Through the lens of the Multi-National Forces-Iraq Force Strategic Engagement Cell (FSEC), the author illustrates how KLEs can be incorporated as targets in the U.S. military’s targeting process. FSEC’s mission to reach out to Iraq-based insurgent organizations who sought reconciliation with the Iraqi government was entirely based in KLE-related targeting. FSECs activities, therefore, present a suitable case to study how including KLE as “targets” within the targeting process can maximize the utility of the relationships commanders and diplomats alike establish during counterinsurgency and nation-building operations. The operations of this strategic engagement cell also demonstrate the employment of KLE as a part of Information Operations, and the challenges associated with developing and refining intelligence to support KLE targeting. The other challenges FSEC personnel dealt with highlight some additional difficulties commanders and diplomats face with respect to KLE operations with emphasis on managing expectations, continuity, capability, and synchronization of effort. Finally, FSEC’s endeavors in Iraq underscore the utility of outreach to both local leaders and insurgent populations in counterinsurgency operations.
Summary
When discussing new approaches to the insurgency in Afghanistan, General David Petraeus emphasized that his experiences in Iraq had reinforced the notion that “You cannot kill or capture your way out of an insurgency.” That statement acknowledges that success for U.S. forces in counterinsurgency operations is the result of a combination of persuasive and coercive measures applied against insurgent organizations and their bases of support. Some of the key principles behind that statement also suggest that the “bad guys” can possibly be or become the “good guys,” in that some insurgent leaders and groups can transition from violence and dissention to constructive activities. That transition requires that the insurgents be encouraged to reconcile their differences with the establishments they are resisting. Setting the conditions for those transitions at all levels of a conflict requires skillful, nuanced negotiations between leaders or representatives of insurgent groups, legitimate government forces, and representatives of a neutral or intervening force as appropriate.

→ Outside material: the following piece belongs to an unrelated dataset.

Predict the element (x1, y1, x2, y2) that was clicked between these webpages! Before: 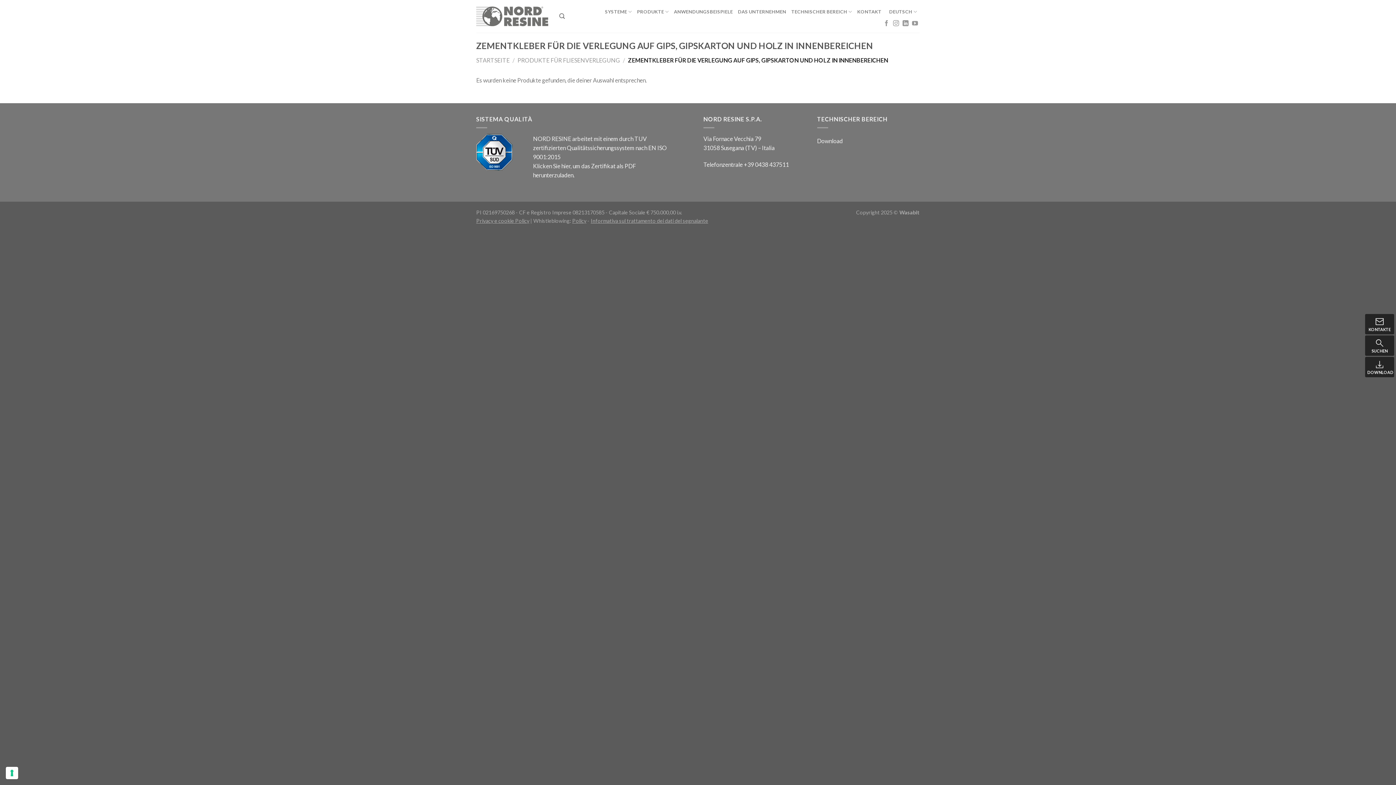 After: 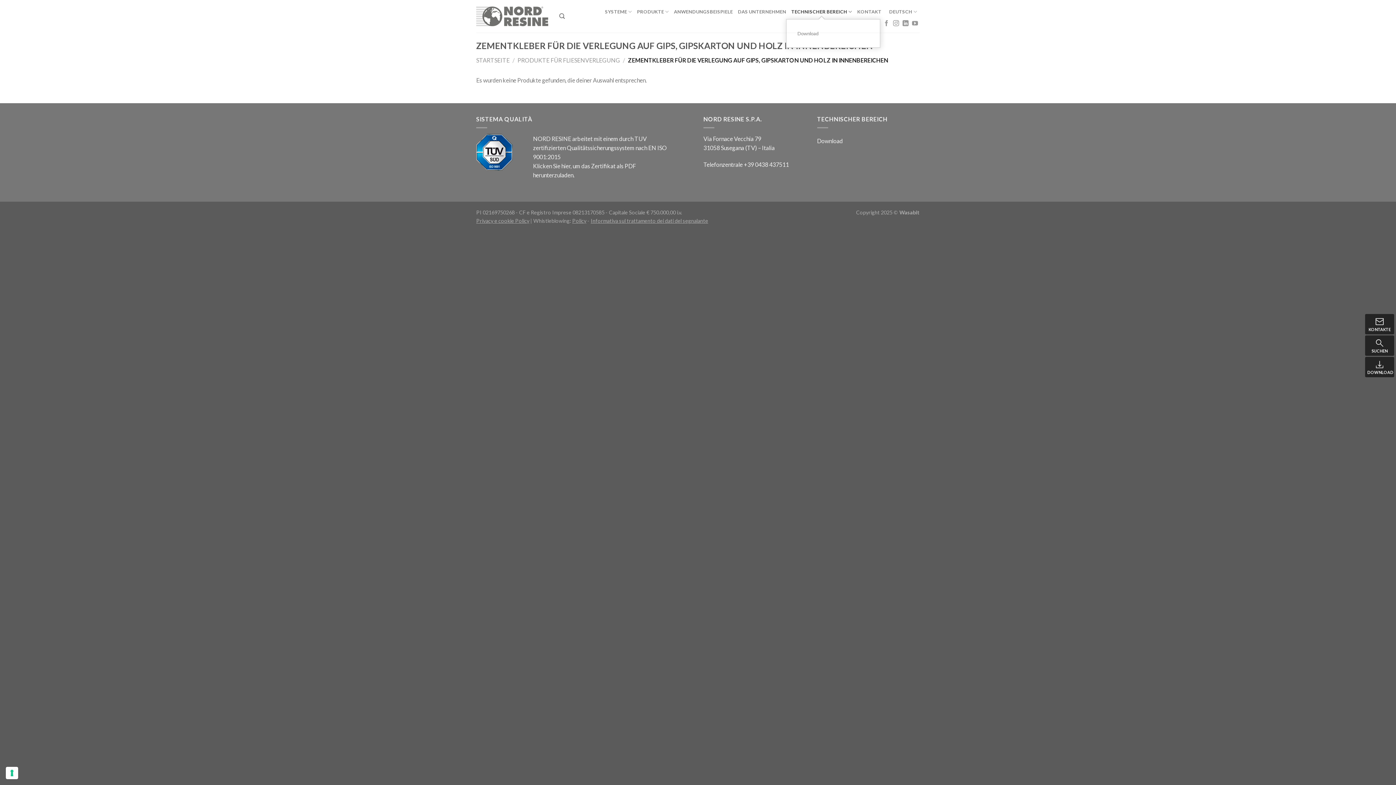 Action: bbox: (791, 4, 852, 18) label: TECHNISCHER BEREICHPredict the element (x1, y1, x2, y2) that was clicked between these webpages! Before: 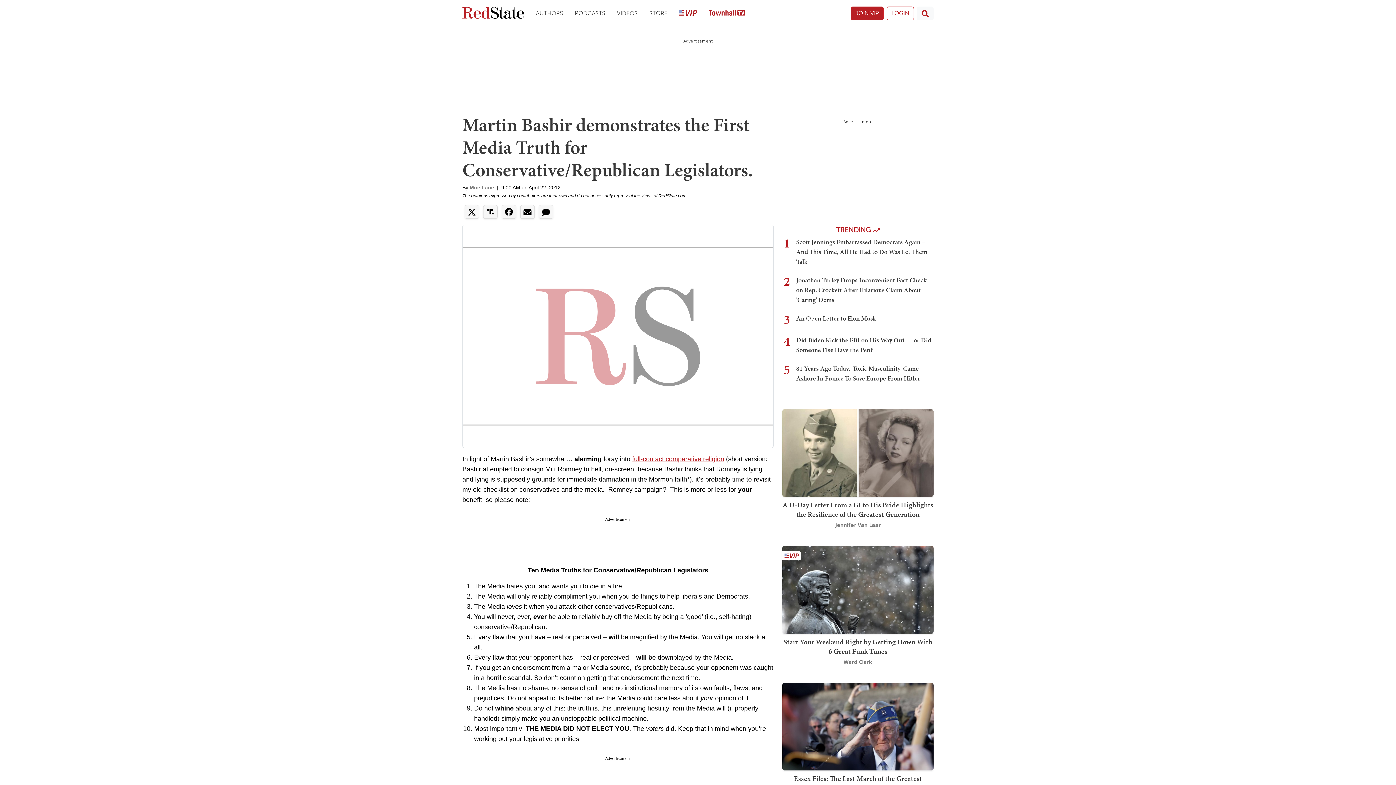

Coalition military outreach to Sunni shaykhs working with al-Qaida in Anbar province revealed how Key Leader Engagement (KLE) with members of the insurgent population could be a useful, if not necessary, tool for commanders in Iraq. Multi-National Force-Iraq (MNF-I) Commander General Petraeus subsequently supported the establishment of a cell specifically designed to conduct KLE with other Iraqi insurgent organizations at the strategic level. The mission of that strategic-level KLE cell, the Force Strategic Engagement Cell (FSEC), required it to conduct KLE with members of Sunni and Shi’a resistance elements and leaders to bring them into a political accommodation with the Iraqi government—a first step towards reconciliation.
FSEC’s establishment and subsequent operations did not want for challenges or detractors. To begin with, many seasoned commanders and diplomats viewed outreach to insurgent organizations as a dangerous and untested new enterprise. In reality, that type of outreach had been used in previous insurgencies and other conflicts effectively, to include Vietnam. In addition, although U.S. military training centers had begun to introduce the topic of negotiation in preparation for combat deployments in Iraq and Afghanistan, no template or structure existed for incorporating the routine or special engagements that military leaders conducted with members of the host nation who had the ability to impact their area of responsibility into other operations. By the same token, most of the Coalition personnel assigned to FSEC had little or no preparation for conducting strategic engagements and/or brokering dialogue between Iraqi insurgents and the Iraqi government. In response to these challenges and others, the FSEC leadership applied some precedents from other theaters and both principles and doctrine of counterinsurgency and conflict resolution that appeared to suit the mission requirements to construct processes and mechanisms to assist them in achieving their objectives.
This Letort Paper uses FSEC’s operations in Iraq from 2008-09 to illustrate how KLE can be incorporated into existing targeting, information operations, and intelligence doctrine for counterinsurgency operations. It opens with a description of the principles of counterinsurgency and conflict resolution that form the basis for effective insurgent outreach and thus FSEC operations. It further highlights how FSEC’s employment of the U.S. military’s targeting process and how other U.S. agencies—including the U.S. Department of State—involved in counterinsurgency operations might incorporate those processes into their own engagements abroad. The paper then identifies some of the challenges and risks associated with FSEC’s mission and recommends how insurgent outreach and other KLE operations might better be incorporated with concurrent operations in counterinsurgency.